Il mister parlando chiaro avrebbe la possibilità storica di unire un ambiente fortemente diviso

qualche domanda ad ancelotti rispondendo metterebbe pace
Napoli.  

“I calciatori da 10 milioni all'anno non possono venire” così Carletto Ancelotti nelle ultime dichiarazioni, forse anche per provare a stemperare il clima rovente che si è creato negli ultimi mesi attorno al Napoli, con il mister che da uomo dei sogni è finito anche lui nel mirino dei contestatori.
Per cui ha derogato nelle ultime uscite dal solito “Sono soddisfatto, la rosa è buona, per vincere manca poco” usato in loop per tutta la stagione spiegando che l'atteggiamento pretenzioso è sbagliato, che non si derogherà mai dalla sostenibilità economica non avendo alle spalle il Qatar, come nel caso del Psg o Abramovich o Exor.
E ha ragione Ancelotti, fa bene a ribadire queste cose e ribadirle prima sarebbe stato anche più utile, visto che in molti, in maniera sprovveduta, avevano fatto il collegamento “allenatore da 10 milioni : calciatore da 10 milioni”.

I top plyaer non sono roba per il Napoli, a quelle cifre, solo gli ingenui continuano a non capirlo e solo gli irresponsabili, tipo quelli che ai ciambellani d'ordinanza raccontano di aver avuto la possibilità di prendere Cristiano Ronaldo, possono fomentare l'illusione di quelli che li chiedono.
Ciò detto, e ribadito che profili alla Veretout, alla Mendy e cioè i potenziali Allan, Koulibaly o Goulham da far crescere assieme e valorizzare fino a quintuplicarne il valore vanno benissimo, restano da chiarire alcuni particolari, domande a cui Ancelotti dovrebbe rispondere per contribuire a quella pacificazione necessaria tra le parti.
 

Ad esempio: quando Ancelotti parla di società con un progetto serio che intende? Qual è il progetto della società? Che durata ha? Che traguardi prevede se ne prevede? E' un progetto che riguarda solo il ramo sportivo o converge anche sull'ambito infrastrutturale?

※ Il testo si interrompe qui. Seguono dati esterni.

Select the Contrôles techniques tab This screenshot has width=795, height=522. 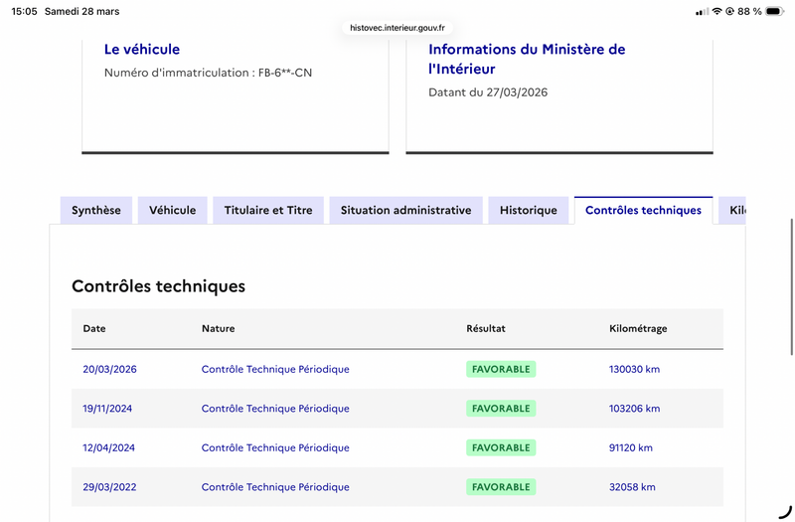tap(643, 210)
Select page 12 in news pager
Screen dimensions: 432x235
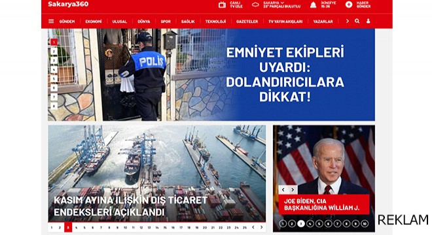[141, 228]
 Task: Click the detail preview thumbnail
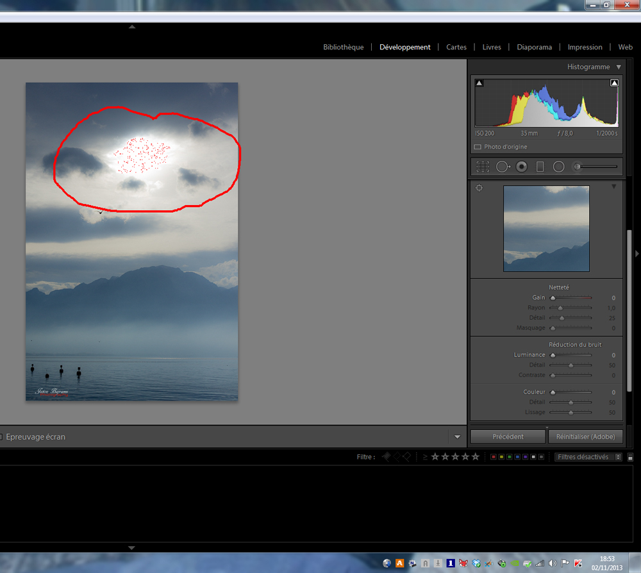tap(546, 228)
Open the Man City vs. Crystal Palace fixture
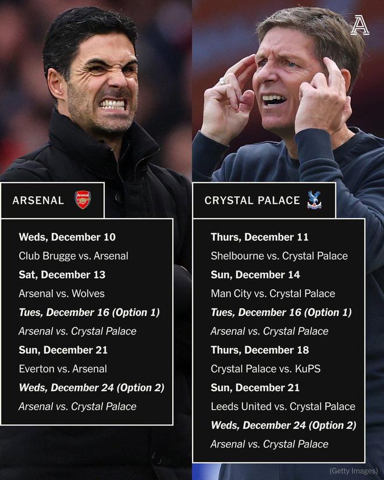 [273, 293]
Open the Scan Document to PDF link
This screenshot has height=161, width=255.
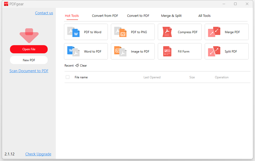click(x=29, y=71)
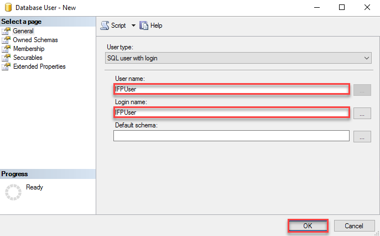Close the Database User - New window
The height and width of the screenshot is (236, 380).
tap(367, 7)
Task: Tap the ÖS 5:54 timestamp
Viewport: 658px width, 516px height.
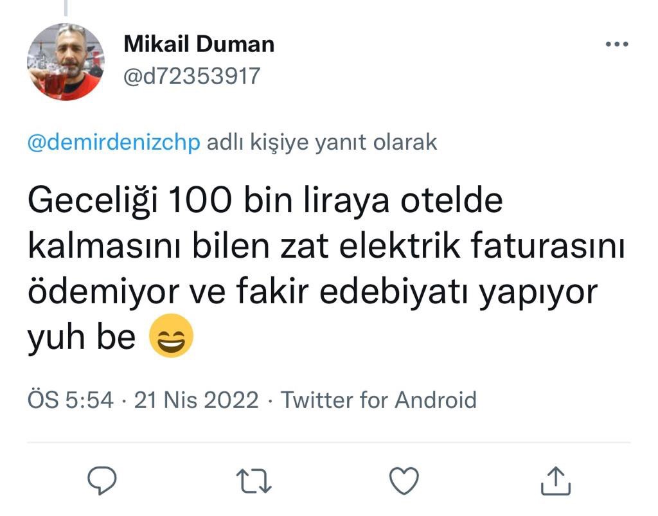Action: click(x=71, y=400)
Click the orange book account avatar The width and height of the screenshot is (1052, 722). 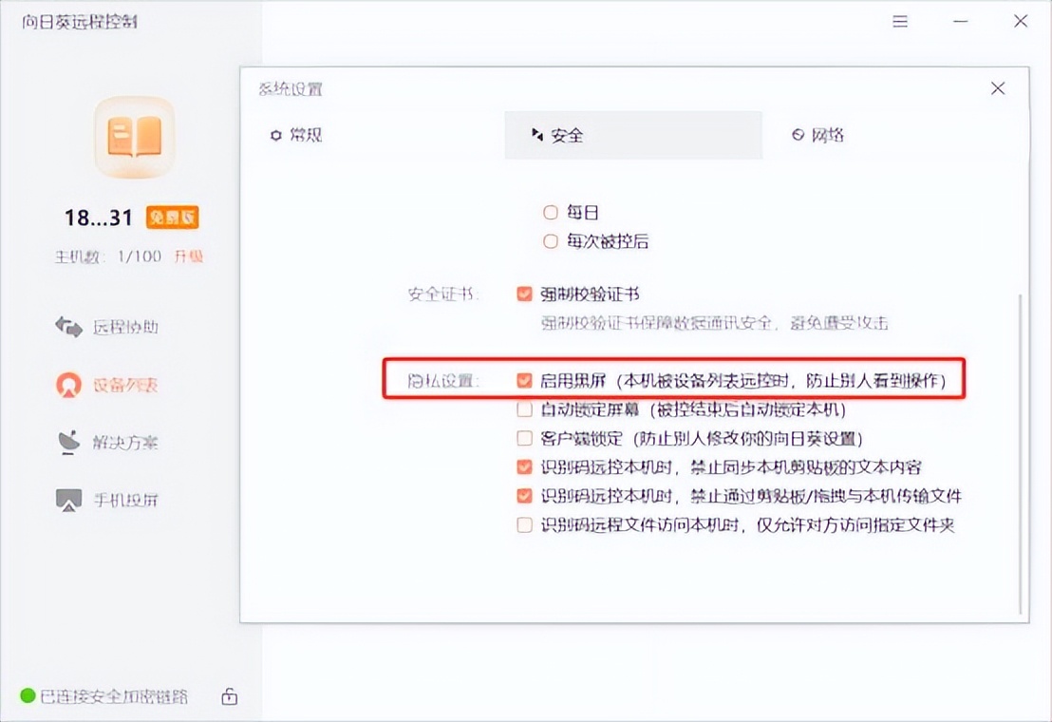[x=133, y=138]
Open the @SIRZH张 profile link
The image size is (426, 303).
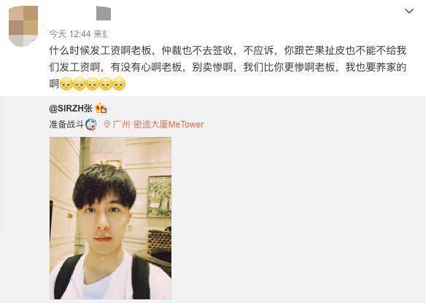tap(71, 109)

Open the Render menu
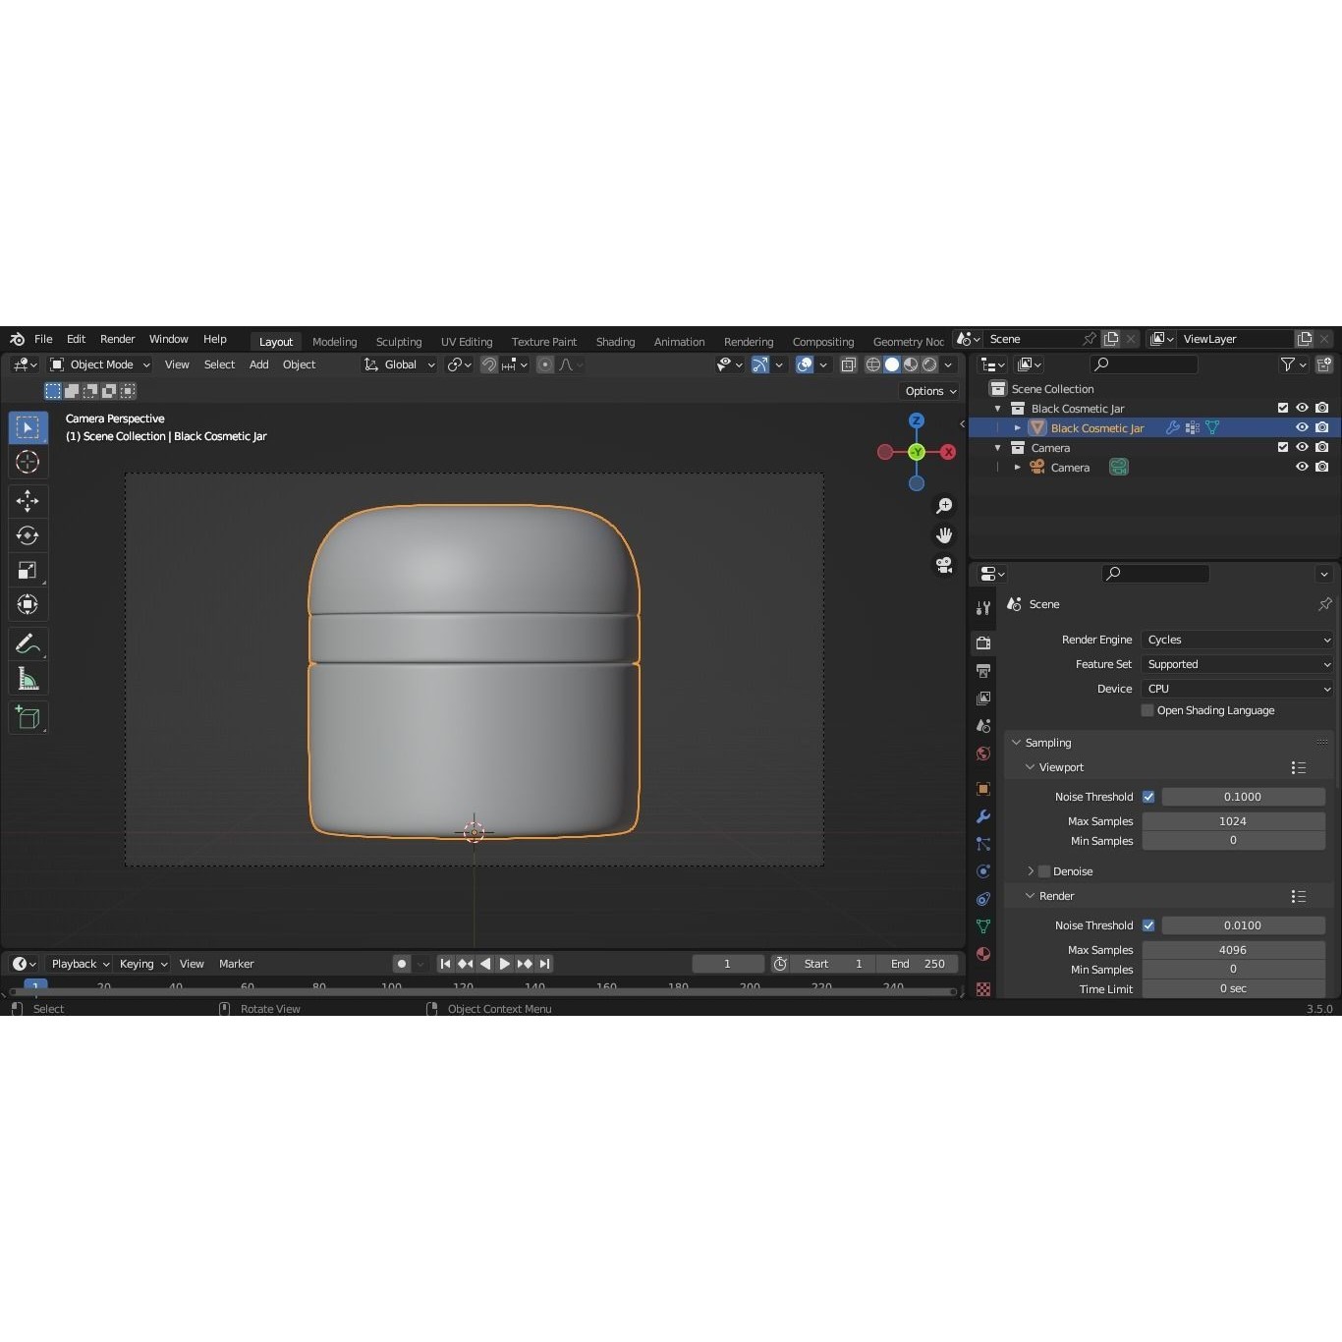[117, 339]
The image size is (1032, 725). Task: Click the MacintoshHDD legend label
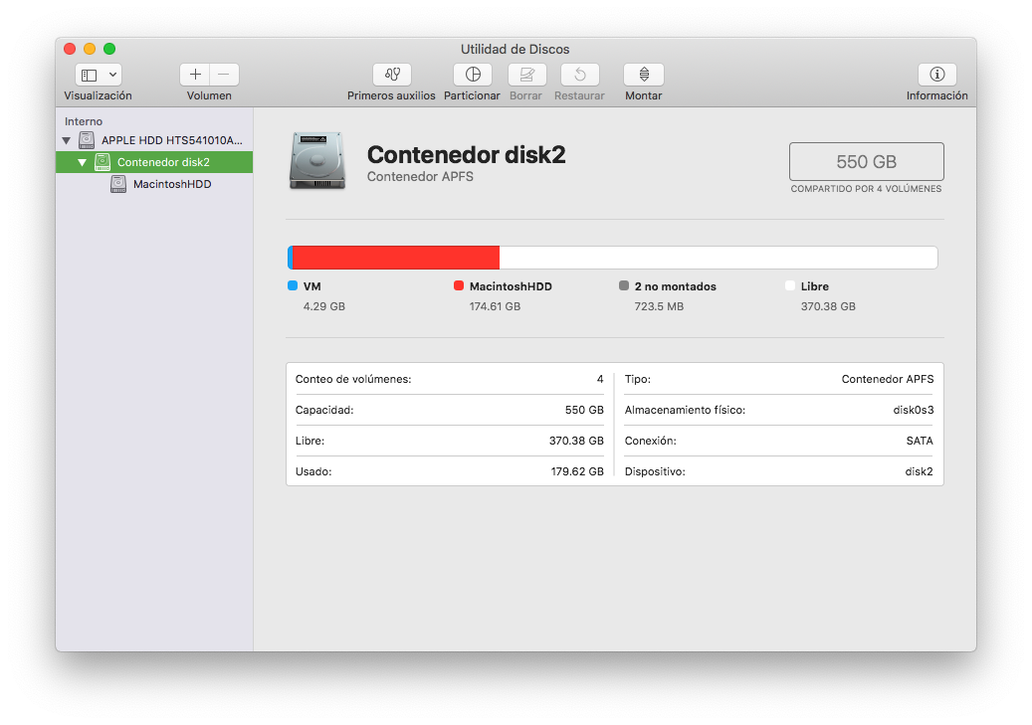[512, 286]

E ancora, andando sul piano più personale: qual è il ruolo di Ancelotti in questo progetto? In base a cosa ha scelto Napoli avendo notoriamente estimatori all'estero più ricchi e in grado di accontentarne le ambizioni?
Rispondere a queste domande, chiarire questi punti, non equivarrebbe a “farsi fare le pulci”, ma contribuirebbe a compattare l'ambiente, chiarendo equivoci e riportando tutte le componenti a remare per un unico obiettivo: i tifosi del Napoli hanno affollato in 80mila (allora si poteva) il San Paolo quando la squadra rischiava la retrocessione in C sul campo, incitando Martinez, Montezine, Pasino ed Esteban Lopez, non avrà problemi certo a tifare senza contestare una squadra che primeggia in A, a prescindere dai player non top e dalle non vittorie.
Ma bisogna dirlo chiaramente, spiegarlo per bene a tutti e smetterla di dare illusioni in pasto alle persone: perché la miccia più pericolosa per la situazione esplosiva che si sta creando è proprio quella, l'illusione.